# Task goal
Pick up the analysis of Amazon's third-quarter results after its final sentence and write what comes next.

# Reading text

---+---

Amazon’s third-quarter results show that the company has one of the widest economic moats in the consumer space today, writes Morningstar’s R.J. Hottovy.

Some critics may point to a deceleration in North America margins (3.5% versus 5.1% last quarter, but also a 300-basis-point gain versus a year ago) and an international business that is still in the red. However, the third quarter is typically Amazon's weakest ahead of the holiday season. Based on gross margin gains (up 500 basis points to 33.9%) and current investment trends, we're comfortable calling for 200 basis points of North America operating margin improvement to 6% in the fourth quarter. Additionally, many international markets are starting to demonstrate Prime adoption and third-party sales trends consistent with the maturation curve in the United States, suggesting operating margins can build to the low- to mid-single-digit range over time.

---+---

# Recorded information
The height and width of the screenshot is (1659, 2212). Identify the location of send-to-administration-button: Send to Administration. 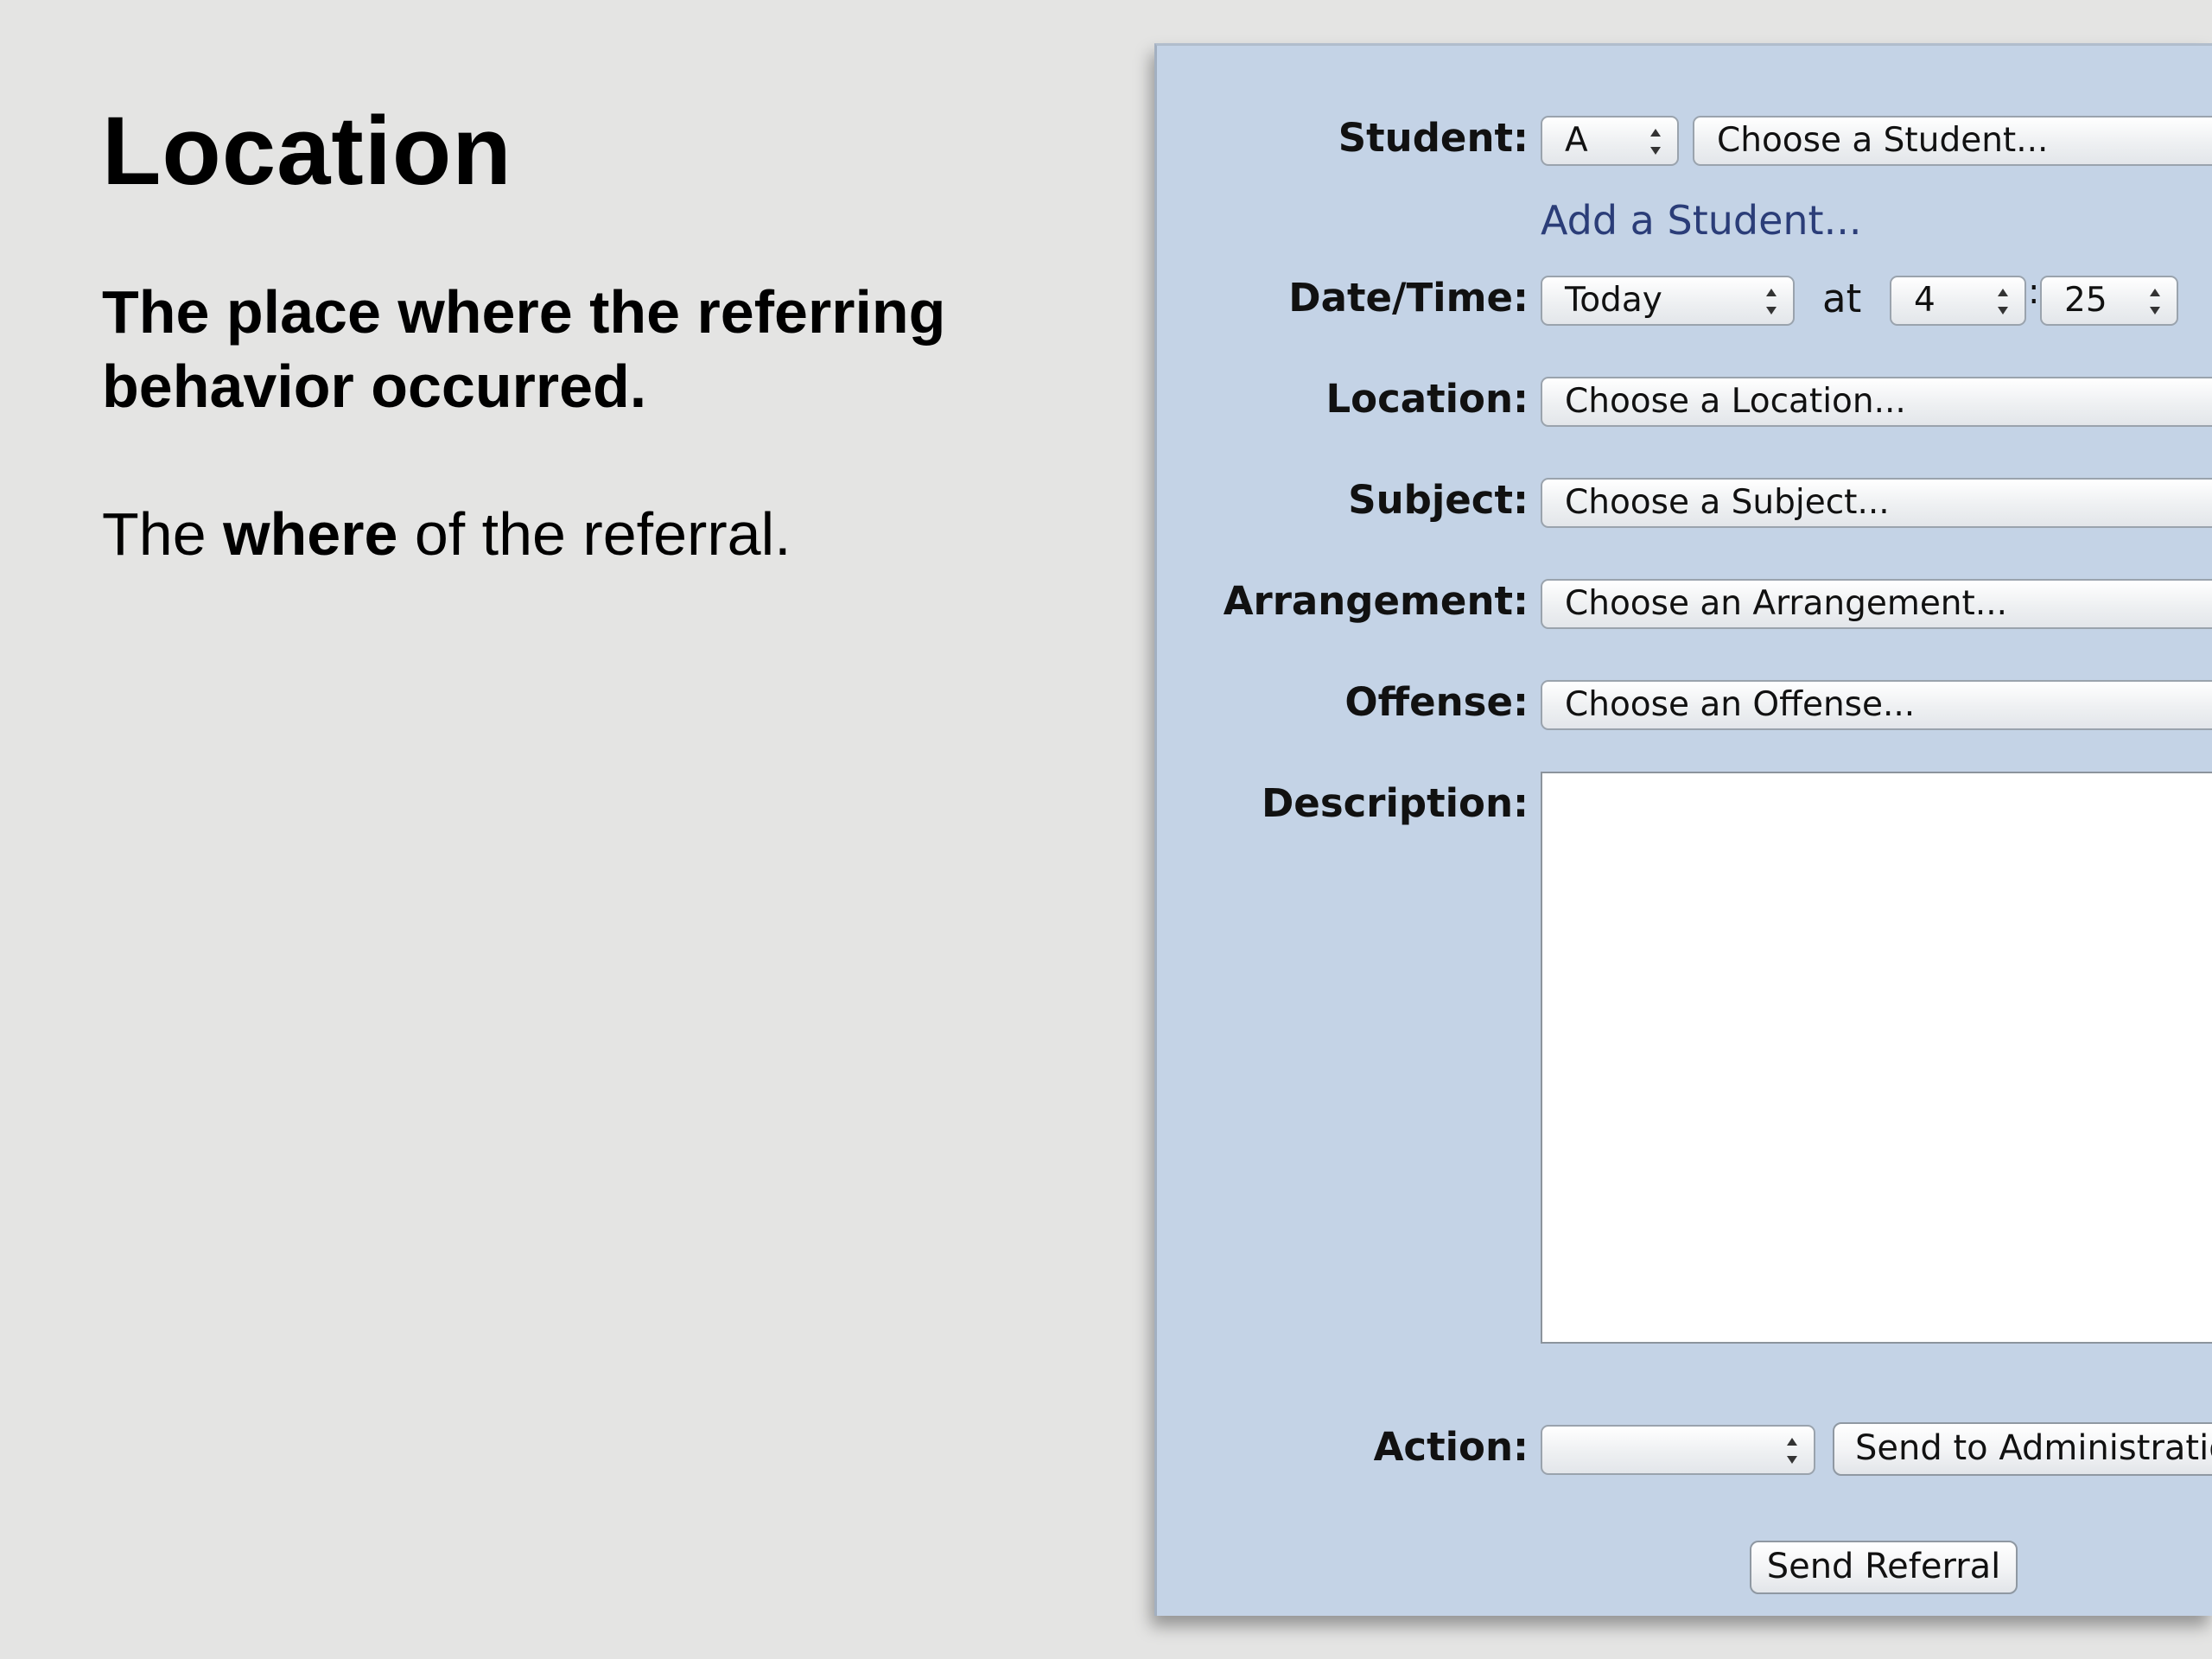
(2022, 1449).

---+---

# Output for this exercise
Based on the strength of AWS (which appears well on its way to 30%-plus segment margins), greater confidence in North America segment profitability, and improving international margin visibility, we plan to raise our fair value estimate to $700 per share from $600. Our model previously assumed GAAP operating margins would grow to 6.5% by 2019, but we now believe 7.0%-plus is achievable. There is always a risk to these estimates if Amazon embarks on a major investment cycle, but we're comfortable with this risk, given recent capital discipline and investments more directly aligned with the core commerce and AWS platforms.